Given passage:

:::::

Giants' Devon Kennard on rivalry game with Jets: 'This is our home. It brings that edgy play'

New York Giants linebacker Devon Kennard #59 looks on during training camp at the Quest Diagnostics Training Center in East Rutherford, N.J., on Sunday, Aug. 2, 2015. Credit: Brad Penner
LANDOVER, Md. -- Devon Kennard knows what it's like to play a home game in which the opposing team also feels a sense of entitlement to that title. He spent four years at USC, where he faced UCLA in an annual game for Southern California bragging rights.
Next week, he'll do it again, but in the NFL and on the opposite coast.
The Giants will host the Jets on Sunday at MetLife Stadium in a game that not only will be for bragging rights but could affect the playoff hopes of both teams.
"There's that pride," Kennard said Sunday. "Both teams are going to want to say: 'This is our home.' It brings that edgy play. I know both sides of the ball will be ready to go because we both want to be able to say that we run New York."
Unlike college rivalries and division rivalries in the NFL, the Giants and Jets meet in meaningful games only once every four years. The last time was on Christmas Eve in 2011. The Giants won and went on to win a Super Bowl; the Jets lost their final two games after that and have not been back to the playoffs since. Only a handful of current Giants players were on that team.

:::::

Recorded information:
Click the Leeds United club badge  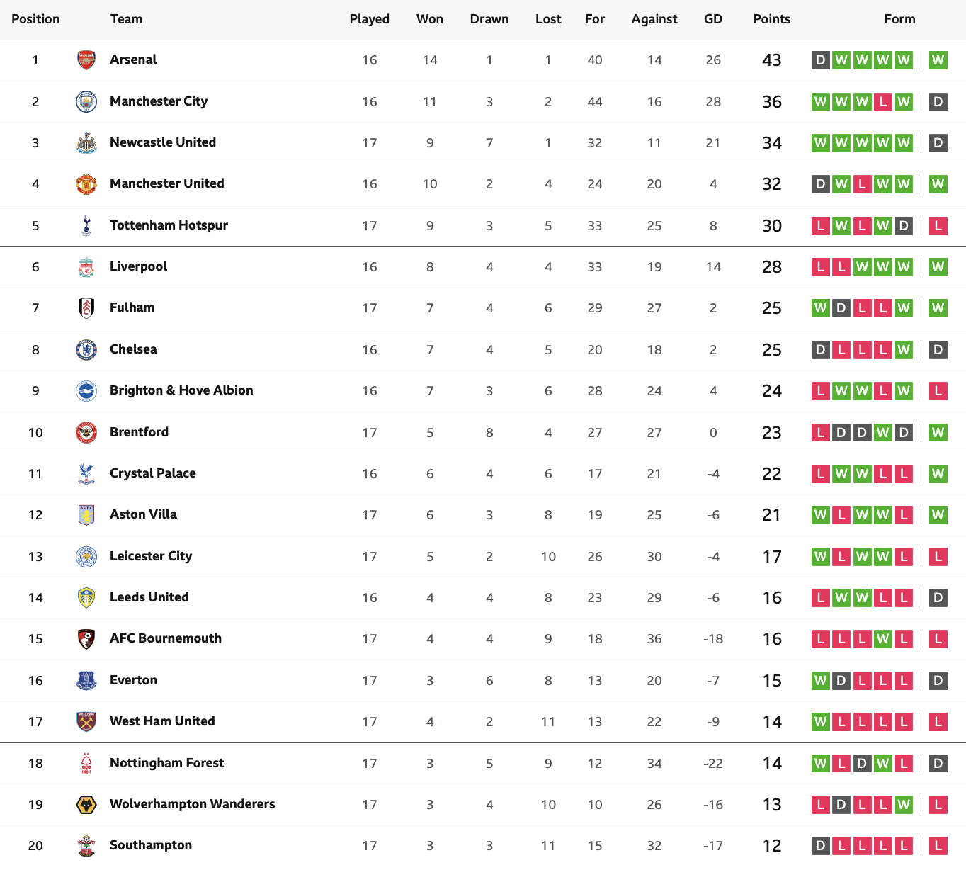tap(86, 597)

:::::

Assigned task A:
According to the article on Devon Kennard, when did the Giants and Jets last meet in a meaningful game?
Assigned task B:
Go on with the article on Devon Kennard, starting after its final sentence.
The data has nothing to do with the article on Devon Kennard.

Exercise output A:
On Christmas Eve in 2011.

Exercise output B:
"Obviously, that's a rivalry within itself," said running back Rashad Jennings, one of the ones who will get their first taste of a Giants-Jets game. "Both teams feel like they're the home team, so it's going to be a good matchup . . . I'm excited for the challenge."
Not everyone is embracing the hype. Cornerback Prince Amukamara said he hopes the team can ignore the rivalry aspect of the game and focus on the significance for the Giants, not Giants fans who want bragging rights over family, friends and neighbors.
"I don't know if anyone is going to buy into the rivalry," Amukamara said. "From a fan point of view, it's an in-state rivalry, but I don't think we should look at it like that because that adds more unwanted pressure. We should just look at it as a game that we need to win . . . We just need to relax and breathe and play the way we know how to play next week."
Jennings agreed. Especially after a humbling 20-14 loss to Washington.
"There won't be any extra incentive needed," he said. "Right now, we're going to go put on the tape and figure how to not let this happen again."